エア・フロリダ90便についての考察

おはようございます、先日は防氷装置がいかに重要かを説明しました。

今日は過去に起こったこの事故について考察したいと思います。

詳しくは以下のWikipediaを読んでみてください。エア・フロリダ90便墜落事故 – Wikipediaja.wikipedia.org

この事故の要因はお読みのように、たくさんの不適切な事項から成り立っています。

今回注目するのは、「なぜAnti-iceがオフだったのか?」です。

現在のチェックリストから推察するに、Anti-iceの項目は「EngineおよびWing anti-ice」のことを言っています。
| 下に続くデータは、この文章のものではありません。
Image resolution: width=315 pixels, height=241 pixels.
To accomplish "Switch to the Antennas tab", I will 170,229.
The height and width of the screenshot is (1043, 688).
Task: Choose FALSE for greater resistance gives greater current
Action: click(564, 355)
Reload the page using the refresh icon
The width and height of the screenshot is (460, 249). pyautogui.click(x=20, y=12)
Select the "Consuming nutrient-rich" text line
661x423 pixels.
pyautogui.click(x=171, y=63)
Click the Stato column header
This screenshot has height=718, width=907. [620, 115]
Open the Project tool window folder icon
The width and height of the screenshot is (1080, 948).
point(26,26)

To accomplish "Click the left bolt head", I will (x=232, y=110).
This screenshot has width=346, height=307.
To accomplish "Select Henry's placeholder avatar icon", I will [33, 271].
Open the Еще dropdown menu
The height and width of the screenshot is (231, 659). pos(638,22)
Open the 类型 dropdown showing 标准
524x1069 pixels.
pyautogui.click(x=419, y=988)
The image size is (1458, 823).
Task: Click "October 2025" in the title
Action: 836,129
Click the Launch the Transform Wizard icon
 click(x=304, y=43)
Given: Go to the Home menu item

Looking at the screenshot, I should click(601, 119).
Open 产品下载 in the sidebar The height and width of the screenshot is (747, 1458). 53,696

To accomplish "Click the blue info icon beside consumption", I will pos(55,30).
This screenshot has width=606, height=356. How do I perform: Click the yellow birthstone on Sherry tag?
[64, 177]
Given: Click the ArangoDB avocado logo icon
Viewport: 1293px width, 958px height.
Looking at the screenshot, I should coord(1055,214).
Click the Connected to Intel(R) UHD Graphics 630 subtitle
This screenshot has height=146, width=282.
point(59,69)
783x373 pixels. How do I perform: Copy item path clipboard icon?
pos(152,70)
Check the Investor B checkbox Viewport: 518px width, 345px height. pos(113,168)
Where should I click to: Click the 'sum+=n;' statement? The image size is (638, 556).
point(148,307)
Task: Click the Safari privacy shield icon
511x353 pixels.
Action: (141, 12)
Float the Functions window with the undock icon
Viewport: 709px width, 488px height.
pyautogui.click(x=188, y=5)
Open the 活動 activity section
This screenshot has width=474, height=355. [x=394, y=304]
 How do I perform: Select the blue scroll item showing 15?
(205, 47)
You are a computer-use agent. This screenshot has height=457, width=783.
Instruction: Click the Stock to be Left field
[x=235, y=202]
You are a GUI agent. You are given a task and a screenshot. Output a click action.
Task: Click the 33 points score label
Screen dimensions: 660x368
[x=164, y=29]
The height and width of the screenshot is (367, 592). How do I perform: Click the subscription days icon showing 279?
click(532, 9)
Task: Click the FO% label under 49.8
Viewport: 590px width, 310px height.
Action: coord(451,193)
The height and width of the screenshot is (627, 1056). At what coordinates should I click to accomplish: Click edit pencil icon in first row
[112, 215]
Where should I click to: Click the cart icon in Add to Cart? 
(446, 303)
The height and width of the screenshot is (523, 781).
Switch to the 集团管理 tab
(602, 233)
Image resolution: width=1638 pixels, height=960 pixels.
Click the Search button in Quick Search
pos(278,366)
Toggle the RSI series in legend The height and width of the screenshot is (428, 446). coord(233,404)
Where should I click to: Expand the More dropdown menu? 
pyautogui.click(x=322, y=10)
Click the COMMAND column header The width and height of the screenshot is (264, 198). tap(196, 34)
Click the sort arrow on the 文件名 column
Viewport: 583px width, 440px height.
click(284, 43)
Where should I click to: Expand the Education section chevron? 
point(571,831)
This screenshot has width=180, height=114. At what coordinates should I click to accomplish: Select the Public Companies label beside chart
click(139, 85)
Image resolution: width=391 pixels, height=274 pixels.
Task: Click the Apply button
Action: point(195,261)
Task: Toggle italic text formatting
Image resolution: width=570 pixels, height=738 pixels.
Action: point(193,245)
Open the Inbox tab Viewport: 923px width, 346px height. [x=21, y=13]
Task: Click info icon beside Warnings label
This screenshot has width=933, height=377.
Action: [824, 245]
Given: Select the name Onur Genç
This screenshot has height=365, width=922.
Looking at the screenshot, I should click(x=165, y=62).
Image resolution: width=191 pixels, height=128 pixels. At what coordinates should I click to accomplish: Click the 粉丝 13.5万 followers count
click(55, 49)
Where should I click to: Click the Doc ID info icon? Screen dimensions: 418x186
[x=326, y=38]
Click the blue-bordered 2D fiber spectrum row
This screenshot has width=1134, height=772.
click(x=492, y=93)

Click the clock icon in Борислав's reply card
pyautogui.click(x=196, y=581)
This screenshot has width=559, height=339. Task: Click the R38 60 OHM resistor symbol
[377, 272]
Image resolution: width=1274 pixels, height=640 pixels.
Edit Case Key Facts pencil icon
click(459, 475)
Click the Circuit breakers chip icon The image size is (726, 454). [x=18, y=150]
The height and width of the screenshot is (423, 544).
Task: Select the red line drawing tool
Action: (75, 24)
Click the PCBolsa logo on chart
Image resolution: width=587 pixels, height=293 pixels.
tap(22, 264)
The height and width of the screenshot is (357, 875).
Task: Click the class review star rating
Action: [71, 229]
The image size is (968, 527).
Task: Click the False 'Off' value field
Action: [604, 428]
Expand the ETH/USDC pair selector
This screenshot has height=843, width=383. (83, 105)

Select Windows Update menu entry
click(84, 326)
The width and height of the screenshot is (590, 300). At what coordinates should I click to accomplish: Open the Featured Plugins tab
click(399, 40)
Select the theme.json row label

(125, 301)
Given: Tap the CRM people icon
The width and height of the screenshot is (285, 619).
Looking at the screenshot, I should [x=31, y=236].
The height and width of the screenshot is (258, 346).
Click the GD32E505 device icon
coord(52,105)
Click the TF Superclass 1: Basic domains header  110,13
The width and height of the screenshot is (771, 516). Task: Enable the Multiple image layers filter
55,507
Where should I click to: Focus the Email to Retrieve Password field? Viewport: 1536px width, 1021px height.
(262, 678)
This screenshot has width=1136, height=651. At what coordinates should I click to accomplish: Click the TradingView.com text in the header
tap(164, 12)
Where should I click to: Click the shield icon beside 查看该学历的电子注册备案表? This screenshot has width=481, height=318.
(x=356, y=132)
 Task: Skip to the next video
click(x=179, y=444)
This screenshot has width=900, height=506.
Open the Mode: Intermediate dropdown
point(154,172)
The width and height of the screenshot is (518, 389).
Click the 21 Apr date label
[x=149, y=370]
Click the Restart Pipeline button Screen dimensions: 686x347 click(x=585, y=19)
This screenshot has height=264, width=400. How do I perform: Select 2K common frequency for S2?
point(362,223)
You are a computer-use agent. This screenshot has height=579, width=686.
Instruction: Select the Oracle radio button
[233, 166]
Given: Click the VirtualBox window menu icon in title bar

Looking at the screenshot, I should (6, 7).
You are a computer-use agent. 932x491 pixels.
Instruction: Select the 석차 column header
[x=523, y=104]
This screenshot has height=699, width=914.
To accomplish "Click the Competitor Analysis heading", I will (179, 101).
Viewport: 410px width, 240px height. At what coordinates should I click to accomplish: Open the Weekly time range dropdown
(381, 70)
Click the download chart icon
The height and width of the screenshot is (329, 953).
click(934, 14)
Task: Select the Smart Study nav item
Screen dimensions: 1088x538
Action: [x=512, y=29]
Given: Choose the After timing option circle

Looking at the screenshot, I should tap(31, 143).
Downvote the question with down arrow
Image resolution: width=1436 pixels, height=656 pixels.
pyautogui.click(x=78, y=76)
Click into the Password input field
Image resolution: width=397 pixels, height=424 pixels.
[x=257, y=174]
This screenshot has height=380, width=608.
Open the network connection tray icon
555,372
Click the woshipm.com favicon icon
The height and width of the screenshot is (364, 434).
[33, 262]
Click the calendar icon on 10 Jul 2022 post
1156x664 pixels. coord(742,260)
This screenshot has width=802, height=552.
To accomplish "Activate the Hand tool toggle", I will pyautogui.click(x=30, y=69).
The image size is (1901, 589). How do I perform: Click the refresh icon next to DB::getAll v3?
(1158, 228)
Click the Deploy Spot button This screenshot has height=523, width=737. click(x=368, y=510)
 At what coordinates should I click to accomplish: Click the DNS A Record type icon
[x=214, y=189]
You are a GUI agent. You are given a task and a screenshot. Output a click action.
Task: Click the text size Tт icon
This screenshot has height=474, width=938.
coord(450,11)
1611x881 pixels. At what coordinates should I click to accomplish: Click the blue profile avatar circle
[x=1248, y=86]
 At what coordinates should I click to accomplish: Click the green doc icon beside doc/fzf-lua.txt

規程では、地上で防除雪氷作業(グランドクルーが行う防除氷液散布作業のこと、後日説明します)を行った際には、Wing Anti-iceはOFFで離陸するとなっています。

EngineのAnti-iceはONなんですが。

両方のパイロットの経歴を見ると、経験が浅くこれを勘違いした可能性があるのが一つ。

もう一つは、日常的にAnti-iceを使う場面に遭遇しておらず(確かに地上でAnti-iceをONにする頻度は高くないかもしれません)、操作を失念した。本来チェックリストは、それを拾うために行うものです。

しかし、遅延や天候状態、その他ストレスのかかる状況で最後の砦であるチェックリストを本来の使い方通りに使用できなかった可能性があります。

こちらのほうが可能性は高いのではないかと思います。

いずれにしても、Engine Anti-ineの不使用がこの飛行機の離陸性能に大きな影響を与えました。

この事故は航空業界では大変重要な教訓として学ばれており、このような不適切な事象は起こらないように我々パイロットも事例から学んでいます。ですので安心していただいて結構です。

プッシュバック時のリバースの不使用や、TAXI中の先行機との間隔維持など、基本事項としてパイロットは学んでいます。

(画像は特に関係ありません)

遅延は致し方ないことですが、冬季でも安心して飛行機に乗っていただくように我々パイロットは安全を第一に冬季運航に臨んでいます。